New Yorkers seem to have discovered Jimmy Nardello peppers in the last couple of years. Back in June, Nick Curtola at the Four Horsemen in Brooklyn quipped, “Jimmy Nardello peppers are about to be on every menu in NYC.” Last fall, Alison Roman decided they’re cool, “So much change in my life lately, like all of a sudden I’m into Peppers™.” (Emphasis her own.) 

Courtesy of Nancy Silverton


Meanwhile on the West Coast, 1990 F&W Best New Chef Nancy Silverton of Pizzeria Mozza would like to welcome everyone to the pepper party. “New Yorkers love to think they were the first to do everything…” Silverton zings. “But in California, we were way ahead of you guys.” However, she can relate to the thrill of spying something new at the farmers market, where she encountered Jimmy Nardellos seven or eight years ago. “Personally, I had never met a pepper with a first and last name. I loved that.” She used to introduce him to diners and tell the whole story, but these days, that’s not necessary — the fans know “Mr. Nardello.” 

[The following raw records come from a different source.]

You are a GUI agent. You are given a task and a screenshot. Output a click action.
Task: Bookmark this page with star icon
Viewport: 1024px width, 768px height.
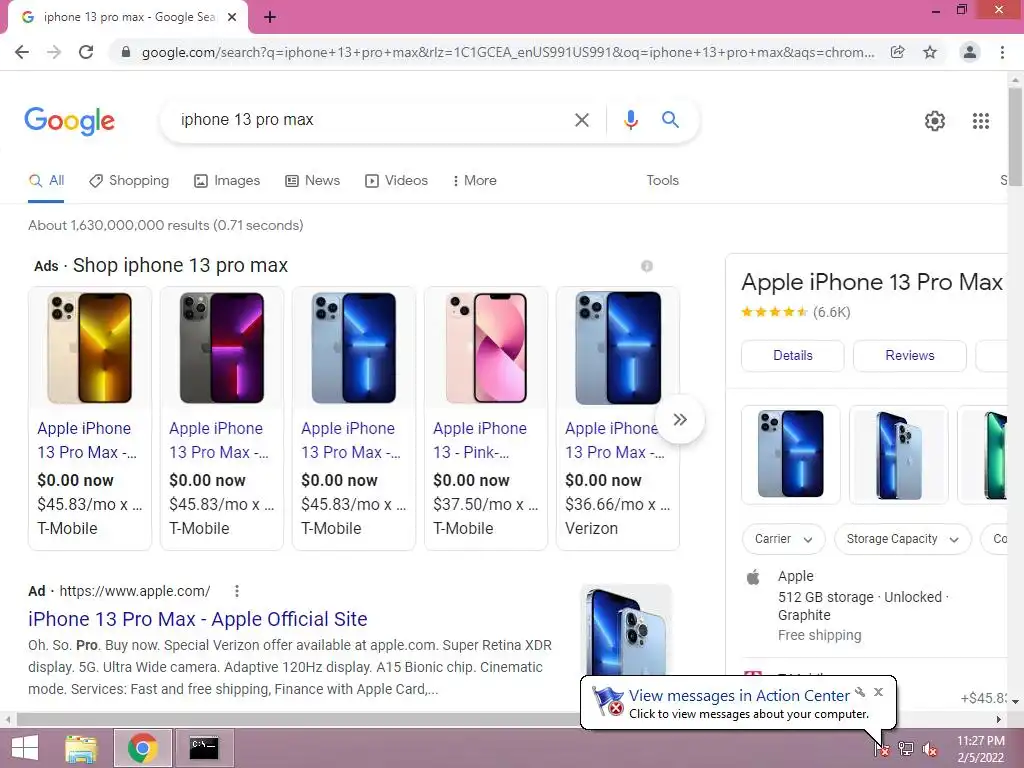pyautogui.click(x=930, y=52)
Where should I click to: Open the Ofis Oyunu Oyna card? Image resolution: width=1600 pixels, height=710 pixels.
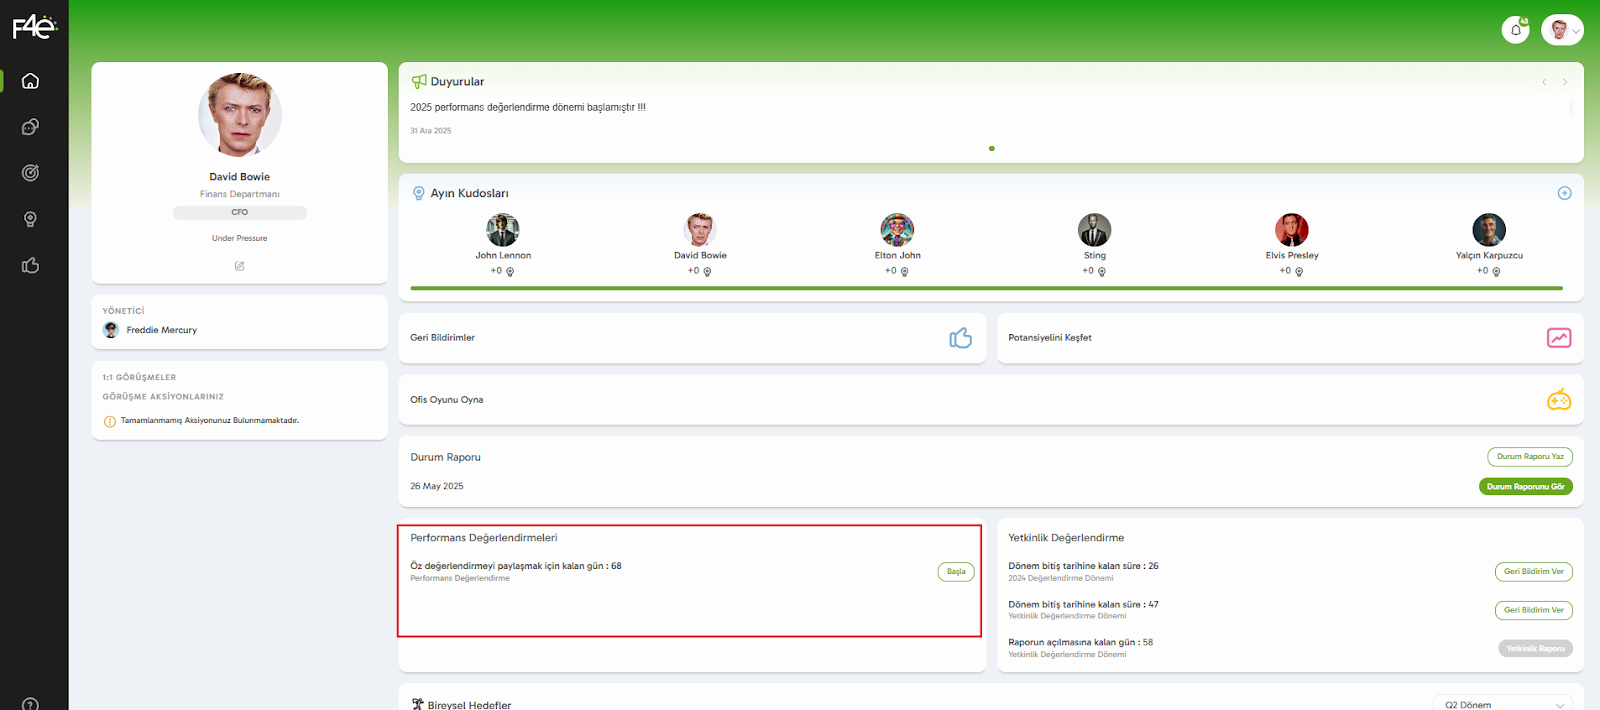(990, 400)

Tumbling across menus, Silverton’s Osteria Mozza gives them a hard sear on the grill, Pizzeria Mozza sometimes sprinkles them on pizza with ’nduja, and Chi Spacca occasionally lets them curl around tuna crudo. Currently, Pizzeria Mozza executive chef Herbert Yuen stuffs them with prawns and double sauces them with rich rouille and bright salsa verde. 

Still, Silverton insists that a bowl full of charred Jimmy Nardellos “is so beautiful and delicious, you don’t even need a parsley sprig.” Jimmy Nardellos have been that pepper. They are still that pepper. And it’s never too late to join the party — they start in the summer, often around July, and get extra sweet in the fall, running as late as October.